Method: This cross-sectional study was conducted at Ghaem Hospital, Mashhad, in 2023. Patients with histopathologically confirmed primary brain tumors (gliomas and meningiomas) who had previously received treatment and presented with suspected tumor recurrence based on imaging findings were included. After injection of 99mTc-HYNIC-Octreotide, whole-body SPECT/CT imaging of the head and other suspicious areas was performed. Two nuclear medicine specialists independently reviewed scans. Radiopharmaceutical uptake was assessed qualitatively by comparing absorption in lesions to liver and splenic uptake, with scoring based on the Krenning score. The uptake in lesions (target) and their corresponding mirrored normal brain regions (non-target) was calculated using ROI measurements.

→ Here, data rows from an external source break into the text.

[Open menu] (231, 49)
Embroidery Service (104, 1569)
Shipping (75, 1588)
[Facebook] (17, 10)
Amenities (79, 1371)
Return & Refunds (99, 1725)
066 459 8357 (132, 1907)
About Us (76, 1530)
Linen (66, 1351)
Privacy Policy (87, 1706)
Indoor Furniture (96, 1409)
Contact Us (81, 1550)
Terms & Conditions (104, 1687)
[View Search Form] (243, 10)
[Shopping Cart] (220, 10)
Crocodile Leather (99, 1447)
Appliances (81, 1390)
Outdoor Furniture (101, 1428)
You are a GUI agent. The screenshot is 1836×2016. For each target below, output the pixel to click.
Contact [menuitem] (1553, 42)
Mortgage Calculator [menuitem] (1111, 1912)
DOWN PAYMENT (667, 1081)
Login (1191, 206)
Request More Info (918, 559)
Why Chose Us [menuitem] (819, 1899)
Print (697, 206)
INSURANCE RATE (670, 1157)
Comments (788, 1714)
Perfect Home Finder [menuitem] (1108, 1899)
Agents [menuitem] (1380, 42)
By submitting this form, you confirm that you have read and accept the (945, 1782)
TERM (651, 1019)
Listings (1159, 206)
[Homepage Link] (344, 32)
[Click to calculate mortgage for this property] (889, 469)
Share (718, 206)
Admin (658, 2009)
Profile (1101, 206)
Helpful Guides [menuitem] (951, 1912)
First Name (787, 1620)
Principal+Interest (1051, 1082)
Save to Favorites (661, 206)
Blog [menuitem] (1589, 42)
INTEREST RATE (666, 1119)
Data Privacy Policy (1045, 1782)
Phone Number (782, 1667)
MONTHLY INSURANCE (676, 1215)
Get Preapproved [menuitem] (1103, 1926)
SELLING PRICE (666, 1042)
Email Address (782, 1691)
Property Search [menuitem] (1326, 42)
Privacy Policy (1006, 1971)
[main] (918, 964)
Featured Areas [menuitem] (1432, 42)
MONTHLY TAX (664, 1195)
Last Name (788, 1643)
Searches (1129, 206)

Results: Out of 24 patients, scans from 18 (mean age: 51.39±12.25 years; range: 35-74) were analyzed due to technical issues and missing images. Of these, 10 (55.6%) were women. Somatostatin receptor expression was observed in all lesions. Meningioma had significantly higher receptor expression compared to gliomas (P=.003). Maximum and target-to-non-target uptake differences were significantly greater in meningioma than in astrocytoma (P=.047, P=.044) and glioblastomas (P=.025, P=.026). Gliomas, including astrocytoma and glioblastomas, consistently showed low receptor expression, and no significant differences in receptor expression were observed between astrocytoma and glioblastomas.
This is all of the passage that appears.